### Your instructions
Repeat each of the following rows word for word.

### Input data

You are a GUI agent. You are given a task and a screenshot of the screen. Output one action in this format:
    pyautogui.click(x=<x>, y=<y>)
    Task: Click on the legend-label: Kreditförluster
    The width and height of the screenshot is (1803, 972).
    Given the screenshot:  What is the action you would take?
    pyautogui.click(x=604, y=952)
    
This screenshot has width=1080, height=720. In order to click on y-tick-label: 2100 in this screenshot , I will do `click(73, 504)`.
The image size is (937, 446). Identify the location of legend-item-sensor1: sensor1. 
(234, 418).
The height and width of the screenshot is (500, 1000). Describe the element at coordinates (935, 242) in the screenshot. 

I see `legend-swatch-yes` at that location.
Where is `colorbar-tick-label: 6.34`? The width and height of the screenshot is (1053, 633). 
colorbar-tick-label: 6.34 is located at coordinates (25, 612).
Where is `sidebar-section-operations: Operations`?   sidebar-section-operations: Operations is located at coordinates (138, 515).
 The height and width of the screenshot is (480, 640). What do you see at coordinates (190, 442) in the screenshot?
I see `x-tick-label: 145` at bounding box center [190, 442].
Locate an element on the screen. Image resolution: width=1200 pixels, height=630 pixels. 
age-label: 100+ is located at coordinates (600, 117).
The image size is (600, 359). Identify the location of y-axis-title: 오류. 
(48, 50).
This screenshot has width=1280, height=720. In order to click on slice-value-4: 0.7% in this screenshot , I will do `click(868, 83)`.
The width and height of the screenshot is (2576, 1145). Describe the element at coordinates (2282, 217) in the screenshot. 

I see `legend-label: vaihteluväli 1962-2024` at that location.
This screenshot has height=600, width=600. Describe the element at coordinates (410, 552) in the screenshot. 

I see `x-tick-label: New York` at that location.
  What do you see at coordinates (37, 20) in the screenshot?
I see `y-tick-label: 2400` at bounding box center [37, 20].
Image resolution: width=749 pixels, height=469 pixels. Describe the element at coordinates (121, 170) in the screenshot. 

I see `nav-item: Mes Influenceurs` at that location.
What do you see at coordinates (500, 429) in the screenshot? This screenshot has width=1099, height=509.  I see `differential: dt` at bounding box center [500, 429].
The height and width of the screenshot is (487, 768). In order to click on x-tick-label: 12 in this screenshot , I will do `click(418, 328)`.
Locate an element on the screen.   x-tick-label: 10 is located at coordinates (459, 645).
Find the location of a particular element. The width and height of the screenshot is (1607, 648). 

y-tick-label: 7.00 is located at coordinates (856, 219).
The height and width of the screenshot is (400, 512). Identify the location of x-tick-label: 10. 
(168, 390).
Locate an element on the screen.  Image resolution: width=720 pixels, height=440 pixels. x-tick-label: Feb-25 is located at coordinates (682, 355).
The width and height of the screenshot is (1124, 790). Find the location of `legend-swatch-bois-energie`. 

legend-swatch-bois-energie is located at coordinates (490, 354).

### Output of the exercise
You are a GUI agent. You are given a task and a screenshot of the screen. Output one action in this format:
    pyautogui.click(x=<x>, y=<y>)
    Task: Click on the legend-label: Kreditförluster
    The width and height of the screenshot is (1803, 972).
    Given the screenshot:  What is the action you would take?
    pyautogui.click(x=604, y=952)
    
This screenshot has width=1080, height=720. In order to click on y-tick-label: 2100 in this screenshot , I will do `click(73, 504)`.
The image size is (937, 446). Identify the location of legend-item-sensor1: sensor1. 
(234, 418).
The height and width of the screenshot is (500, 1000). Describe the element at coordinates (935, 242) in the screenshot. 

I see `legend-swatch-yes` at that location.
Where is `colorbar-tick-label: 6.34`? The width and height of the screenshot is (1053, 633). 
colorbar-tick-label: 6.34 is located at coordinates (25, 612).
Where is `sidebar-section-operations: Operations`?   sidebar-section-operations: Operations is located at coordinates (138, 515).
 The height and width of the screenshot is (480, 640). What do you see at coordinates (190, 442) in the screenshot?
I see `x-tick-label: 145` at bounding box center [190, 442].
Locate an element on the screen. Image resolution: width=1200 pixels, height=630 pixels. 
age-label: 100+ is located at coordinates (600, 117).
The image size is (600, 359). Identify the location of y-axis-title: 오류. 
(48, 50).
This screenshot has width=1280, height=720. In order to click on slice-value-4: 0.7% in this screenshot , I will do `click(868, 83)`.
The width and height of the screenshot is (2576, 1145). Describe the element at coordinates (2282, 217) in the screenshot. 

I see `legend-label: vaihteluväli 1962-2024` at that location.
This screenshot has height=600, width=600. Describe the element at coordinates (410, 552) in the screenshot. 

I see `x-tick-label: New York` at that location.
  What do you see at coordinates (37, 20) in the screenshot?
I see `y-tick-label: 2400` at bounding box center [37, 20].
Image resolution: width=749 pixels, height=469 pixels. Describe the element at coordinates (121, 170) in the screenshot. 

I see `nav-item: Mes Influenceurs` at that location.
What do you see at coordinates (500, 429) in the screenshot? This screenshot has width=1099, height=509.  I see `differential: dt` at bounding box center [500, 429].
The height and width of the screenshot is (487, 768). In order to click on x-tick-label: 12 in this screenshot , I will do `click(418, 328)`.
Locate an element on the screen.   x-tick-label: 10 is located at coordinates (459, 645).
Find the location of a particular element. The width and height of the screenshot is (1607, 648). 

y-tick-label: 7.00 is located at coordinates (856, 219).
The height and width of the screenshot is (400, 512). Identify the location of x-tick-label: 10. 
(168, 390).
Locate an element on the screen.  Image resolution: width=720 pixels, height=440 pixels. x-tick-label: Feb-25 is located at coordinates (682, 355).
The width and height of the screenshot is (1124, 790). Find the location of `legend-swatch-bois-energie`. 

legend-swatch-bois-energie is located at coordinates (490, 354).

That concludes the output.